- _About this exercise_:
Rewrite the lines from the one containing "The height and width of the screenshot is (574, 859)." through the one containing "(280, 118).", inclusive, with "Identify the location of" changed to "Find the position of" and everything else left as is.

:: Input

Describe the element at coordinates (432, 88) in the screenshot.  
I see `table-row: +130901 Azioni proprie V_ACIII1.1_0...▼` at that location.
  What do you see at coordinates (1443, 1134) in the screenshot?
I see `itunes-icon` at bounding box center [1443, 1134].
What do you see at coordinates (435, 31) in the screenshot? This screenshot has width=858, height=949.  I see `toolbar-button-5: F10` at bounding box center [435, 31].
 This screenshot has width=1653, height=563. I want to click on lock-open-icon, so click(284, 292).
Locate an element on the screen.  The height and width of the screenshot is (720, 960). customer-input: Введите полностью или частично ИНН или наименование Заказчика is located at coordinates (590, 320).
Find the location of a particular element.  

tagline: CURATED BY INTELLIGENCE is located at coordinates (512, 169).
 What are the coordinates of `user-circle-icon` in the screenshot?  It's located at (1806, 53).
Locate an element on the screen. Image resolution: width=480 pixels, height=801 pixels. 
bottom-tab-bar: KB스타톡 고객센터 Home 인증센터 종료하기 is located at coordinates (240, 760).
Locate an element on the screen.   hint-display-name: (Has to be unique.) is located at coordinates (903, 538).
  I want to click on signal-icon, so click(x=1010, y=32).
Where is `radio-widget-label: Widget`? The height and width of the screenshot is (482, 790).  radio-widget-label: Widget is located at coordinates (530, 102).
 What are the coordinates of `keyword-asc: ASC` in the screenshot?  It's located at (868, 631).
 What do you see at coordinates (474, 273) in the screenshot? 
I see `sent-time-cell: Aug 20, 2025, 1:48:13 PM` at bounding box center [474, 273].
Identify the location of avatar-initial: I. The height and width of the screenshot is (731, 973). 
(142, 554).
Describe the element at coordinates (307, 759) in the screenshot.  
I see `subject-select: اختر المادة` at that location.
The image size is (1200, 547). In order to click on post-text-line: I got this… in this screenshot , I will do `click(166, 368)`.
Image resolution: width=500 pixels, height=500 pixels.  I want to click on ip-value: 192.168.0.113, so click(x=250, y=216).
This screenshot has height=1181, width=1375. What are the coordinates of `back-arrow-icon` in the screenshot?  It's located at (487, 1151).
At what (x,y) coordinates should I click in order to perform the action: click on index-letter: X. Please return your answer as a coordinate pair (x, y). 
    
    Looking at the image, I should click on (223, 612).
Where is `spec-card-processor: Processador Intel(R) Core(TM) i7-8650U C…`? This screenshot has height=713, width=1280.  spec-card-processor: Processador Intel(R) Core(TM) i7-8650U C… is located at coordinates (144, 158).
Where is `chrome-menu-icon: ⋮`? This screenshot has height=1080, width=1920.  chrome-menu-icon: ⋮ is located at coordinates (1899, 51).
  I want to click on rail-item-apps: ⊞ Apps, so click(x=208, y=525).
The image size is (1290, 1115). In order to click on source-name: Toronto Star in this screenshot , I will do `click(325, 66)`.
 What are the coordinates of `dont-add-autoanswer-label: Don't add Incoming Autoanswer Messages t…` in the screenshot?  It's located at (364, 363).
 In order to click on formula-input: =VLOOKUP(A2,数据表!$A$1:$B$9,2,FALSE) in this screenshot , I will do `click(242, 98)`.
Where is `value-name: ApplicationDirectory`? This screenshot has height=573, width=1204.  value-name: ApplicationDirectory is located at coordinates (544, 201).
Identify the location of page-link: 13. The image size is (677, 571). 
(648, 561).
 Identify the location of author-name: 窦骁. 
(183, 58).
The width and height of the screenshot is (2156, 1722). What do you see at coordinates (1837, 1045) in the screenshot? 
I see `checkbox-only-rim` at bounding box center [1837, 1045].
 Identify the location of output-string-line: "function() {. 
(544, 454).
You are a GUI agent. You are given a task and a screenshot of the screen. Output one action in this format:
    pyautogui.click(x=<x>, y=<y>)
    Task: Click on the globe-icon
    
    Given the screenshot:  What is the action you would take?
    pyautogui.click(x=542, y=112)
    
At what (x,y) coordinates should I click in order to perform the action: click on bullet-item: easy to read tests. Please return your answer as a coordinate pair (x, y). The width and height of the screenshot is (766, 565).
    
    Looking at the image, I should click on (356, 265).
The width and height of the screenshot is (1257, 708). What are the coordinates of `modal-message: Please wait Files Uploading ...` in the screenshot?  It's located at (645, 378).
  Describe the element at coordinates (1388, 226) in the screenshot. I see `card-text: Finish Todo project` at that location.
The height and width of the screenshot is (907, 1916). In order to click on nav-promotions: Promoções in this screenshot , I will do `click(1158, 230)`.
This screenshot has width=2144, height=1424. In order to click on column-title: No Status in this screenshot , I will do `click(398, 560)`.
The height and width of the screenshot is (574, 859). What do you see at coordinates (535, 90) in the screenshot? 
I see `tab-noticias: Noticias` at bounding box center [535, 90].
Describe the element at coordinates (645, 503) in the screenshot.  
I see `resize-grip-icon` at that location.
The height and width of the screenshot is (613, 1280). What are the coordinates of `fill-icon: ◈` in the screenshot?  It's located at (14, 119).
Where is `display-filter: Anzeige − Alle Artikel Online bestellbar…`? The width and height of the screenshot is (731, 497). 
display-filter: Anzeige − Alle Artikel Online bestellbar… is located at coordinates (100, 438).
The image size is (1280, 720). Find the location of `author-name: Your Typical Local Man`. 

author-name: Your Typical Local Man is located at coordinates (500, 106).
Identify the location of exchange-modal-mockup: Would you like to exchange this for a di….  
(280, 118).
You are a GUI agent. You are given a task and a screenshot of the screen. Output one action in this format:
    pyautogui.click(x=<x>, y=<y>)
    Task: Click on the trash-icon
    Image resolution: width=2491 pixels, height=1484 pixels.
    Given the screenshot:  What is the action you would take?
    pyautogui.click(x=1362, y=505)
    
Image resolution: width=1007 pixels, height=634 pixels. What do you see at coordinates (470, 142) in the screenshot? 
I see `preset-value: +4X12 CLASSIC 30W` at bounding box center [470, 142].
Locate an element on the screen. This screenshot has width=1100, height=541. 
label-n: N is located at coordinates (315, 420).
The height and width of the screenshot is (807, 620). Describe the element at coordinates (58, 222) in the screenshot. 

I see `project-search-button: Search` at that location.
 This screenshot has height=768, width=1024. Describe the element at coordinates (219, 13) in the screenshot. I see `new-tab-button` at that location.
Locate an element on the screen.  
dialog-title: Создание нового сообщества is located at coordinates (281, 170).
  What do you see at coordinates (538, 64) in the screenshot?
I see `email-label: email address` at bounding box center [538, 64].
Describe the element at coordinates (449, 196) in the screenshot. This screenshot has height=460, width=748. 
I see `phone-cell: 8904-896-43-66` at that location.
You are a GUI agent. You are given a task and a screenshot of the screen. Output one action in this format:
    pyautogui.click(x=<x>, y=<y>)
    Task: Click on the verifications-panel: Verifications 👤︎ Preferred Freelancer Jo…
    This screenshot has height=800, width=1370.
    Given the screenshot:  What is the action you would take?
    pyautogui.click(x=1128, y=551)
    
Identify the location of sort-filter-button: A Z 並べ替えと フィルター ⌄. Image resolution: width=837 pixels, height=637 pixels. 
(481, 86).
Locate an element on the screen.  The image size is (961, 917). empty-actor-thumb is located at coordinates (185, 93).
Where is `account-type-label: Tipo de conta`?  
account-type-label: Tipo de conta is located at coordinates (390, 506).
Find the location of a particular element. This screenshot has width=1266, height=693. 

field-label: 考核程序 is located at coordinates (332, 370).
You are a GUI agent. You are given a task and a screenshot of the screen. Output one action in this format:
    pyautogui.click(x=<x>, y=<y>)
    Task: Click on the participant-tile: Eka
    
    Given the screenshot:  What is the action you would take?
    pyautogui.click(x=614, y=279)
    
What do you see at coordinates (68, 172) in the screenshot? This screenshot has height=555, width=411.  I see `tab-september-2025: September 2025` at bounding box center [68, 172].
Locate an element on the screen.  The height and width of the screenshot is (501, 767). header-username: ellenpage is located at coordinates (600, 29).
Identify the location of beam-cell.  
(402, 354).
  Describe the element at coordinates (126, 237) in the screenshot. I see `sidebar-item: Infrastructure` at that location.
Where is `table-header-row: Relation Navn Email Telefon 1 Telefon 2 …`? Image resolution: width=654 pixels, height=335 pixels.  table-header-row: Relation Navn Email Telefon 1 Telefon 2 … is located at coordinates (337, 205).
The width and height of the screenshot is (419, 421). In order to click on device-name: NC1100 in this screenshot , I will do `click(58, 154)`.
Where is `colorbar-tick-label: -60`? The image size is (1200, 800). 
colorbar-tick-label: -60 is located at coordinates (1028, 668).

::::

- _Solution for this problem_:
The height and width of the screenshot is (574, 859). What do you see at coordinates (535, 90) in the screenshot? 
I see `tab-noticias: Noticias` at bounding box center [535, 90].
Describe the element at coordinates (645, 503) in the screenshot.  
I see `resize-grip-icon` at that location.
The height and width of the screenshot is (613, 1280). What are the coordinates of `fill-icon: ◈` in the screenshot?  It's located at (14, 119).
Where is `display-filter: Anzeige − Alle Artikel Online bestellbar…`? The width and height of the screenshot is (731, 497). 
display-filter: Anzeige − Alle Artikel Online bestellbar… is located at coordinates (100, 438).
The image size is (1280, 720). Find the location of `author-name: Your Typical Local Man`. 

author-name: Your Typical Local Man is located at coordinates (500, 106).
Find the position of exchange-modal-mockup: Would you like to exchange this for a di….  
(280, 118).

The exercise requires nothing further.